In India, Pakistan's hostile and much larger neighbour, there's a growing chorus that wants to press home the advantage. Indians have used the terror argument as a primary instrument in a diplomatic blitzkrieg against Pakistan - especially since Pakistani terrorists attacked Mumbai on November 26, 2011.

New Delhi would love nothing more than to be able to deal with a Pakistan that did not have American backing. The bin Laden killing offers a golden opportunity for Indian diplomacy to seek to widen the divide between Washington and Islamabad.

The most important calculus, then, may be the one taking place within the confines of the CIA, the Pentagon,and the White House.

The speech given by the US president, Barack Obama, in which he announced the killing of bin Laden offered some clues on what direction that calculus will take. The speech by Secretary of State Hillary Clinton offered some more. But perhaps the most telling was the press conference made by counter-terrorism czar John Brennan.

Without any of the sentimental extras that US officials often seek to infuse into their descriptions of Pakistan, Mr Brennan described in detailed precision the limits to what the US was willing to share with Pakistan, and the depth to which America was committed to the country. Obama administration officials have consistently, despite having made some major mistakes along the way, maintained the need for a long-term and deep relationship with Pakistan.

Some of the belligerent tones being heard in the US capital and other places with regards to Pakistan is sourced in a superficial and limited understanding of two important aspects of the US-Pakistan relationship.

The first is Pakistani leverage. Pakistan, despite its own dysfunction, is instrumental to the outcomes that the US wants to achieve in Afghanistan as it begins to prepare for a significant ramping down of its presence there. For ethnic, linguistic and geographic reasons, Pakistan has unsurmountable advantages in terms of its ability to exercise influence in Afghanistan. This is partly why India is so very keen to sustain an American presence there that backs Indian interests, rather than Pakistani.

The second is the depth of investment the democratic administration of Mr Obama has made in Pakistan.

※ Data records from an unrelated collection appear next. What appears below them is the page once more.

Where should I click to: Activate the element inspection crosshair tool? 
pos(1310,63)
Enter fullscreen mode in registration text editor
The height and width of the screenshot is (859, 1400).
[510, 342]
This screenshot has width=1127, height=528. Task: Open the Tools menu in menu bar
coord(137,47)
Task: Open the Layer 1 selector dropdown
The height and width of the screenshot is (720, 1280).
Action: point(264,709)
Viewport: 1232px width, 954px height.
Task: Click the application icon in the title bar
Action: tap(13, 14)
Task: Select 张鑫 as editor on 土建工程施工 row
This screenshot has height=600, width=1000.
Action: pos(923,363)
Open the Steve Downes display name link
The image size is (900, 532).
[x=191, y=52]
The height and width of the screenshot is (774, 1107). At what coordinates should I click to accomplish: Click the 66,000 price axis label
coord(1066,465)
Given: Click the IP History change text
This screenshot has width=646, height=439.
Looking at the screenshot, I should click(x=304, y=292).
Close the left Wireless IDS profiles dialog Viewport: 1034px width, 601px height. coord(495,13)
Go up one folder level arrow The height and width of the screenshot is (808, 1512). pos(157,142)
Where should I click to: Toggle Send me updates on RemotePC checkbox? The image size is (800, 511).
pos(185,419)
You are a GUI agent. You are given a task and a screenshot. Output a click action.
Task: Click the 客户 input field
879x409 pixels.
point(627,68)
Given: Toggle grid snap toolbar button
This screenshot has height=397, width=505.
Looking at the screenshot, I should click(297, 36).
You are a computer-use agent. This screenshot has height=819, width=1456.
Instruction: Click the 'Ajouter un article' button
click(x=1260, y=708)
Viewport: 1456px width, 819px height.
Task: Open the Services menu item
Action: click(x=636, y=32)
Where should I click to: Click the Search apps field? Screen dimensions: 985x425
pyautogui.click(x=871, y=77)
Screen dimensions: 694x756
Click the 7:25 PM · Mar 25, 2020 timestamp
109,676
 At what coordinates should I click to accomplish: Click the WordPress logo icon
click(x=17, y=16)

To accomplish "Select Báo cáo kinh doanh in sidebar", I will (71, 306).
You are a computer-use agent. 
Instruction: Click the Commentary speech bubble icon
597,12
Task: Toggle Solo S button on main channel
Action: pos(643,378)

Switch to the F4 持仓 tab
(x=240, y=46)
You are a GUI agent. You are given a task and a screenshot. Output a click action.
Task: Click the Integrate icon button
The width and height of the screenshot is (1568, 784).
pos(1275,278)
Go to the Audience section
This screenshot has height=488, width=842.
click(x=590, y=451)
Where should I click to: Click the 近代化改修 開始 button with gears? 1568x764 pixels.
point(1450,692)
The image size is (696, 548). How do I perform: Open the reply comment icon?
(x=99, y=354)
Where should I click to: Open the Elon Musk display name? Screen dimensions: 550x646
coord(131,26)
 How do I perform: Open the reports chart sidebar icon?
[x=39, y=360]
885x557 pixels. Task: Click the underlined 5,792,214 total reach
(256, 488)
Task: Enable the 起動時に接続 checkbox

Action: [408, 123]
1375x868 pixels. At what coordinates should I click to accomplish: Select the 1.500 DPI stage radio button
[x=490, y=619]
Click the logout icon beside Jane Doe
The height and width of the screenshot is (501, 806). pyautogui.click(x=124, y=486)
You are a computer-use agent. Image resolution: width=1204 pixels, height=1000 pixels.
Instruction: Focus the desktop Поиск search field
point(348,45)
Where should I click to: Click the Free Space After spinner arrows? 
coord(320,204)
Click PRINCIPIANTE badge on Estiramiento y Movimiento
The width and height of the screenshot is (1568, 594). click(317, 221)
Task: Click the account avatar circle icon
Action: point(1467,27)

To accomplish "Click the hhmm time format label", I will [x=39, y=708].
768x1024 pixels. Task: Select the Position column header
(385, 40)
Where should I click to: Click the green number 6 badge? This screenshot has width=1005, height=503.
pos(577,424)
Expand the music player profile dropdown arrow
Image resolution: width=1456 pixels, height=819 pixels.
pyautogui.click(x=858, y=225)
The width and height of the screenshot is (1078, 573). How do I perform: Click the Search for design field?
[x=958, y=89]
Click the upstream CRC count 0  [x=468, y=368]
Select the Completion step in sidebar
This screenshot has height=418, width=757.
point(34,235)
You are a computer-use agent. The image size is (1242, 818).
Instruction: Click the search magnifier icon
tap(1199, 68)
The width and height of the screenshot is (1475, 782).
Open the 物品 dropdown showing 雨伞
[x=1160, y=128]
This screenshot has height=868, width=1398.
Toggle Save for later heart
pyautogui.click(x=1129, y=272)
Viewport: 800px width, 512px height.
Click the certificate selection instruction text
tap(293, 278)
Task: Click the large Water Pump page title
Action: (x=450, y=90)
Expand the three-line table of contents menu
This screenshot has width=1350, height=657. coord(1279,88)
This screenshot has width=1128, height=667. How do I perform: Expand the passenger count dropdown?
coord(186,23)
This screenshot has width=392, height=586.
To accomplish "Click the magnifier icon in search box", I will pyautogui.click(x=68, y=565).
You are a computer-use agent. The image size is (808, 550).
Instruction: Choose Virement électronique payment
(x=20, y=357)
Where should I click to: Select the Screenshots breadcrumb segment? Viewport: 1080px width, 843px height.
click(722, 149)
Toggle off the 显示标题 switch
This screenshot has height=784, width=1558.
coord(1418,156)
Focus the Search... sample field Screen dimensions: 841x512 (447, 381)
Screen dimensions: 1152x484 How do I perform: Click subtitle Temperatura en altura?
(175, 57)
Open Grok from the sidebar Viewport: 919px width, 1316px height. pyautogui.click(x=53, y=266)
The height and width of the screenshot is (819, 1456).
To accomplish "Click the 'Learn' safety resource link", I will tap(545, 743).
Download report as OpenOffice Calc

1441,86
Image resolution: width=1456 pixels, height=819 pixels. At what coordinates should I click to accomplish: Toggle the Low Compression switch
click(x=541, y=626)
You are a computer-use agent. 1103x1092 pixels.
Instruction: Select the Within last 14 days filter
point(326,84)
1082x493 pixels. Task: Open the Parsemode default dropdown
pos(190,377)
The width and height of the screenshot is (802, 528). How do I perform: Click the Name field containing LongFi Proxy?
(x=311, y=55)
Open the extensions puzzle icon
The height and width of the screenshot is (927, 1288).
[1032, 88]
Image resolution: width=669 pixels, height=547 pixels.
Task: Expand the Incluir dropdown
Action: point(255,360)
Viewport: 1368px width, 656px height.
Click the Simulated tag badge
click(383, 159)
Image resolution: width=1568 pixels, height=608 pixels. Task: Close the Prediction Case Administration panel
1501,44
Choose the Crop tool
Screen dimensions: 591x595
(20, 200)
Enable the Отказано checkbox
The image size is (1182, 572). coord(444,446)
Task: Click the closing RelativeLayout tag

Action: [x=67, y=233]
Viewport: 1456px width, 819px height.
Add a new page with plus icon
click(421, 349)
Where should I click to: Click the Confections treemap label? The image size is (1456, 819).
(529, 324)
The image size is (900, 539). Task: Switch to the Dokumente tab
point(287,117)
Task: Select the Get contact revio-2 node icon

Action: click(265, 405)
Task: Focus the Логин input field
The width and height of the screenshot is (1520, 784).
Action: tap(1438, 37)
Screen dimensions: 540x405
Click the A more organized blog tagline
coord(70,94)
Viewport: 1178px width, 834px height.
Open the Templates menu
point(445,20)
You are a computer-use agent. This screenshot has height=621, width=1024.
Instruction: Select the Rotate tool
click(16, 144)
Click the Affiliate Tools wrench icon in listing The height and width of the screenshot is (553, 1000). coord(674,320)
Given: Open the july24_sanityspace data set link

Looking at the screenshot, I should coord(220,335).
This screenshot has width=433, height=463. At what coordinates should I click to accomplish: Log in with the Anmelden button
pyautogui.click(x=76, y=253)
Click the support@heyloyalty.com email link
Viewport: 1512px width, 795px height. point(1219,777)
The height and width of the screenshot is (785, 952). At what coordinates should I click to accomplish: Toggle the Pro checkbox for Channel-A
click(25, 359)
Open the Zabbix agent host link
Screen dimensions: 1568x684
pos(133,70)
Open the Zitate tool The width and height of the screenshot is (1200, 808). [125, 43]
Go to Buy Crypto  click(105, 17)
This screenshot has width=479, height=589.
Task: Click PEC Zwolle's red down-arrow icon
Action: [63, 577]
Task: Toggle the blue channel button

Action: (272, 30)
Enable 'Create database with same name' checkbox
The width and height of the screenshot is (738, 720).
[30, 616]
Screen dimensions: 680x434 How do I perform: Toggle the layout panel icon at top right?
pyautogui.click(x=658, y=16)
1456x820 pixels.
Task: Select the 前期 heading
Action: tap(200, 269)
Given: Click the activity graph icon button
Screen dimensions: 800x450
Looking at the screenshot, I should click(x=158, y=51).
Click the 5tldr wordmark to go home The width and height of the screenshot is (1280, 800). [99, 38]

Forget the $15 billion (Dh55billion) or so that has been provided to the Pakistani military and government. Mr Obama's establishment of an Af-Pak unit dedicated to dealing with the region was a stroke of administrative and policy genius.

The now deceased head of this unit, Richard Holbrooke, engaged some of the finest policy minds available to try to understand what makes Pakistan tick. One inescapable conclusion was the need for a sustained democratic equation in Pakistan. The fact that it has been two-term Republican presidents that always seemed to back military dictators had to have helped the argument—Ronald Reagan supported Zia ul Haq's 11 year dictatorship and George W Bush supported Pervez Musharraf's nine year reign.

While Pakistani leverage is a short-term tactical issue, and matters only as long as there is a large US presence in Afghanistan, Pakistan's own political economy is a long strategic one. A state with as deep a set of problems as Pakistan does not reform overnight. Pakistanis have often lost patience far too quickly, and allowed the military to take over out of sheer frustration. In short, Pakistan needs help to reform.

It seems that despite the obvious implications of bin Laden having found a home deep inside Pakistan, the Americans have not lost patience yet. That may come, depending on what surfaces about Pakistan's involvement in harbouring the al Qa'eda head. But good money is on the US continuing to exercise patience with Pakistan, both because it has no other choice, and because it just might be the right thing to do.

Mosharraf Zaidi is a Pakistani analyst and policy development adviser.